This task asks for the lines from the one with "You are a computer-use agent." to the final line below, repeated exactly, with pictures omitted.

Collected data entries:
┄┄┄┄┄┄

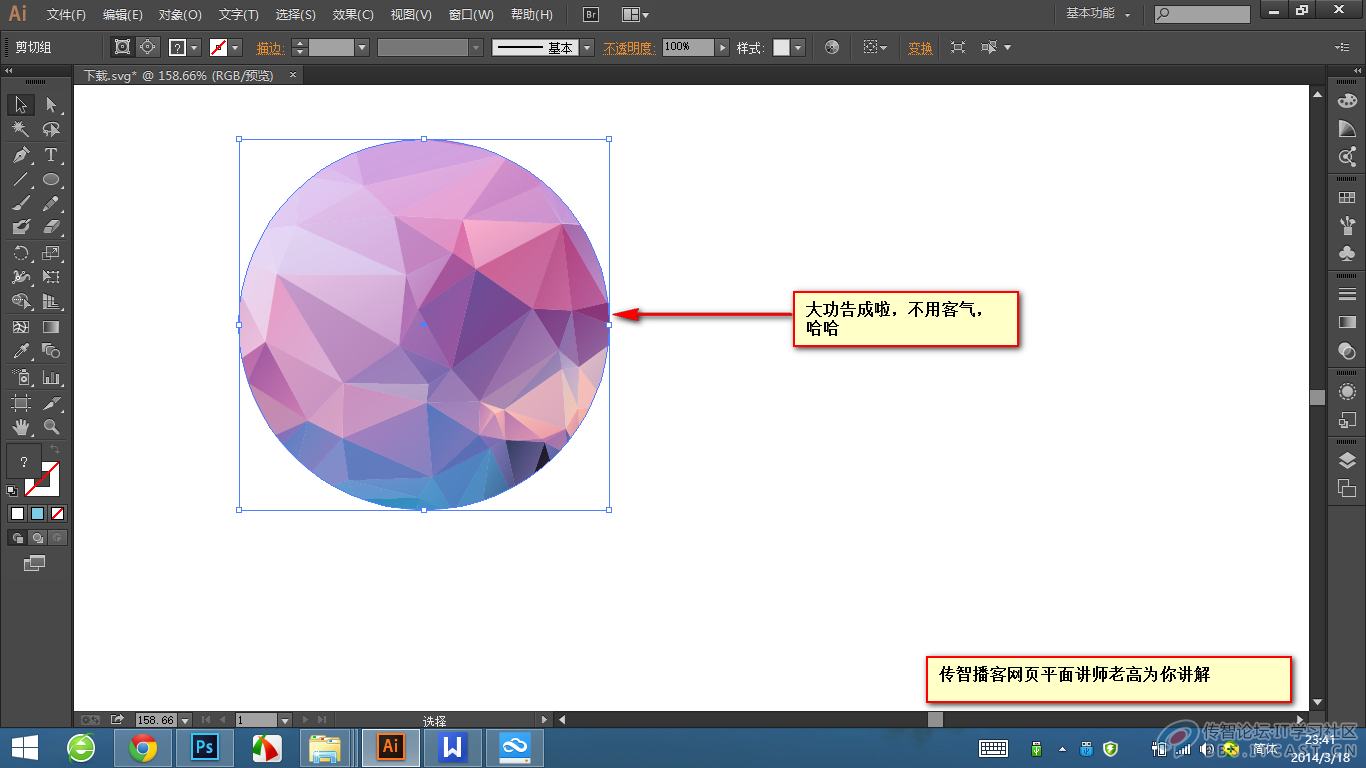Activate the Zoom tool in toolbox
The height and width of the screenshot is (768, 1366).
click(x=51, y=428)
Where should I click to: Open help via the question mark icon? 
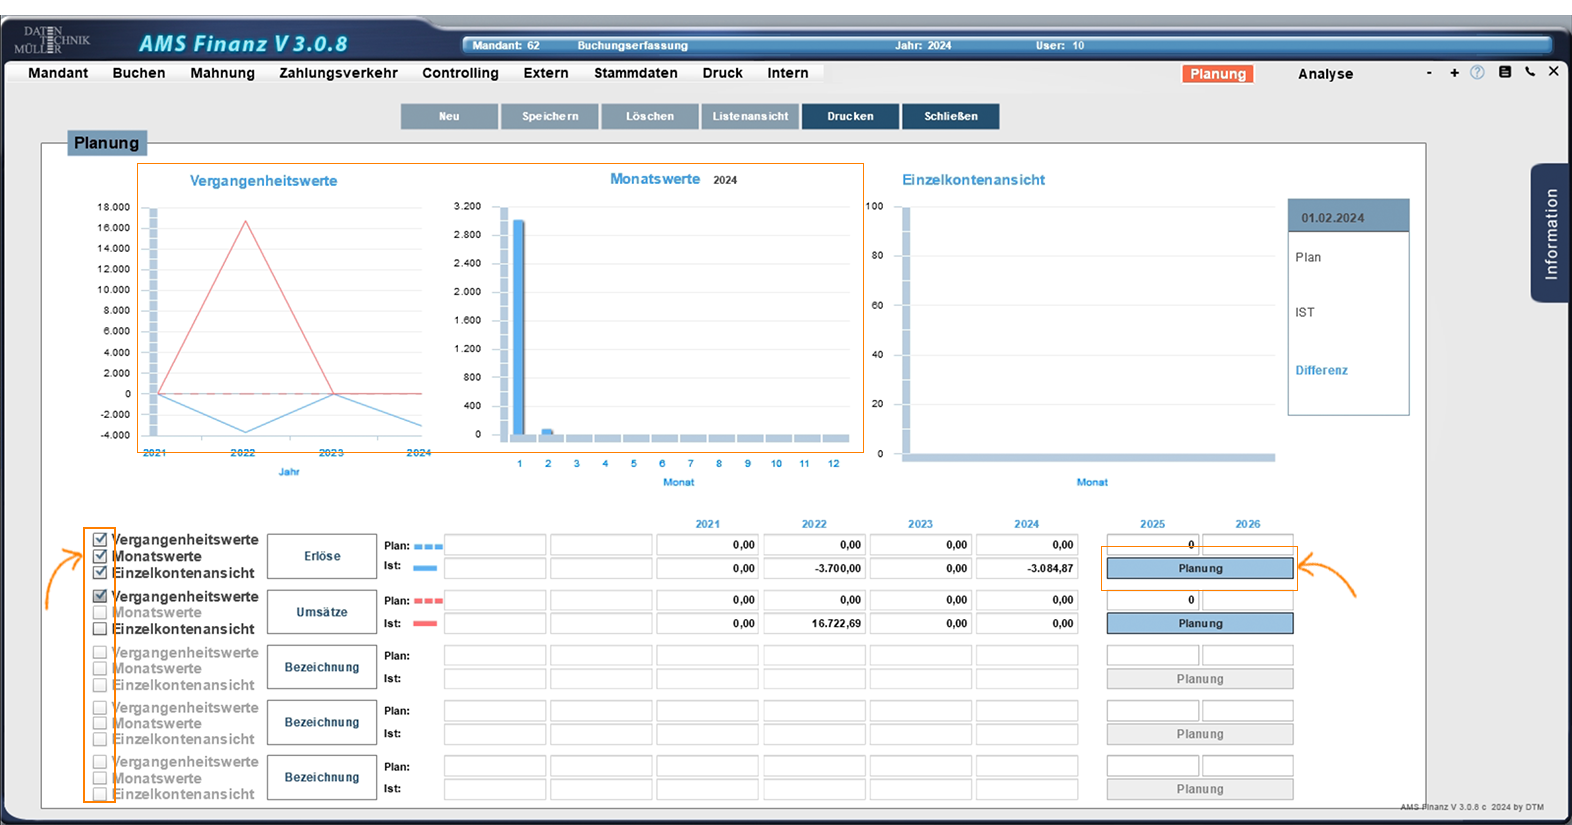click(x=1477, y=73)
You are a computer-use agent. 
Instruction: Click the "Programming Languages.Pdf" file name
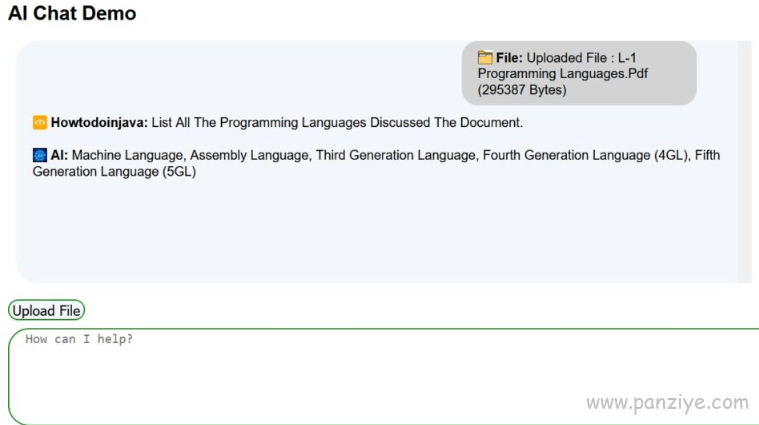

┄┄┄┄┄┄

:: EXERCISE SOLUTION ::
You are a computer-use agent. 
Instruction: Click the "Programming Languages.Pdf" file name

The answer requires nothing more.